Data mining, first time hearing it? If you are a novice in the business environment it is highly unlikely that you’ve heard of this word before. Data Mining is mostly used in banks and companies. It began in the 1990s and it has come directly from the evolution of data warehouse and database technologies. Read on further to know what data mining purports to do and what are data mining techniques.
- What is Data Mining?
- What are data mining techniques?
- Types of Data mining techniques:
1) What is Data Mining?
In layman’s terms, Data mining is a technique of segregating data from huge data sets to find to find unknown relationships or patterns which were present previously in them. It is a process of extracting useful data from a larger set of raw data. It is all about discovering unsuspected, hidden, previously unknown yet valid relationships present amongst the data. Data mining is a very powerful tool that helps you find relationships and patterns within your data. The main properties of data mining are:
- Automatically discovering patterns.
- Predicting likely outcomes.
- Creating actionable information.
- Focusing on large databases and data sets.
Now as the meaning of data mining is clear let’s move on to an overview of data mining techniques.
2) What are data mining techniques?
In recent projects, data mining concepts and techniques have been used and developed including classification, association, prediction, clustering, sequential patterns, and regression. In today’s digital world even though we are drowning in and are surrounded by a big amount of data and information that is forecasted to enlarge by 40% into the coming decade, what’s ironic is that we are starving for knowledge.
Due to the generous amount of data produced which is present today it is difficult to put it to use as it is failing to satisfy big initiatives and that is why data is mined using data mining techniques. There are various data mining tools and techniques providing a different insight with each and catering to a specific business problem. Data mining techniques and applications must be reliable and repeatable by company individuals who have little or no knowledge about data mining and its techniques.

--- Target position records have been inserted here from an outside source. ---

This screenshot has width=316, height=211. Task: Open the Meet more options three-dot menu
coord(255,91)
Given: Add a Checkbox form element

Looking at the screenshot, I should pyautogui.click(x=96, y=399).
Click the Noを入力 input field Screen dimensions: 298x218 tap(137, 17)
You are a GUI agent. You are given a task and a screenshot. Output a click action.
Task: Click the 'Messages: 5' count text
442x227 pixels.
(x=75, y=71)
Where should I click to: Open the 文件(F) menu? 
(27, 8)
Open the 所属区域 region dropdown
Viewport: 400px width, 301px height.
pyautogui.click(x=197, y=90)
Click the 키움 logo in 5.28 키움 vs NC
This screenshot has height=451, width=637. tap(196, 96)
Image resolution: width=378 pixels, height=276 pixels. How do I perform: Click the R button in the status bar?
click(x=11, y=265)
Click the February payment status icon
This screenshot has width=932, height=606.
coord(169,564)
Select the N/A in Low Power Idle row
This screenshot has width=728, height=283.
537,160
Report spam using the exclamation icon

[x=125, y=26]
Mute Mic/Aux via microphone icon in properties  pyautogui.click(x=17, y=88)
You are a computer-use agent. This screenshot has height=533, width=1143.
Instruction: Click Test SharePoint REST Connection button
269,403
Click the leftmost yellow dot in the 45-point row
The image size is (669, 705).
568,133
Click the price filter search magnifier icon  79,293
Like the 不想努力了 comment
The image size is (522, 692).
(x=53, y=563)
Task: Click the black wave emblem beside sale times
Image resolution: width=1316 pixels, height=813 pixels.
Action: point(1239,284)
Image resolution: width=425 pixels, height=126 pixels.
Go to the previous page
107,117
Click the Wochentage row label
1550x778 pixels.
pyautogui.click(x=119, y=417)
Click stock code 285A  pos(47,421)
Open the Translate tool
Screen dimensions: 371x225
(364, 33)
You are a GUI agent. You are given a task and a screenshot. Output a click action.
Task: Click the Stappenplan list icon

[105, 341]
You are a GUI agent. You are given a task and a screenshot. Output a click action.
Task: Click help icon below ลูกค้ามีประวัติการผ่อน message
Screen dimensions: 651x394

3) Types of Data mining techniques:
The different types of data mining techniques with examples are:
- Classification: The classification of data mining substructures is used to retrieve relevant and important information about metadata, and data. The data is classified and segmented into different classes or segments in this technique. The classification by this data mining technique can be done by different criteria:
- As per the types of data sources: This classification is done according to the type of data handled. Examples include spatial data, multimedia, text data, World Wide Web, and so on.
- As per the database which is involved: The classification is done based on the data model which is involved. Examples of this include Object-oriented databases and relational databases.
- As per the type of knowledge discovered: This classification depends on data mining functionalities and the kind of knowledge discovered from different researches. Examples include clustering, characterization, and discrimination classification.
- As per the different data mining concepts and techniques used: The classification is as per the utilized data-analysis approach like genetic algorithms, machine learning, neural networks, statistics visualization, etc.
- Clustering: To identify data that is alike the clustering data mining technique is used. The process aids to understand similarities and differences in data. This technique is fairly similar to classification but the former involves chunks of data being grouped together on a similarity basis. Examples of clustering are text mining, computational biology, medical diagnostics, spatial database applications, etc.
- Regression: You must have certainly heard of this technique before. One of the most common types of data mining technique, regression analysis is used to analyze and identify the relationships between variables due to the other factor being present. The probability of a specific variable is being defined in this technique. It is used to recognize the possibility of a particular variable, given the existence of other variables.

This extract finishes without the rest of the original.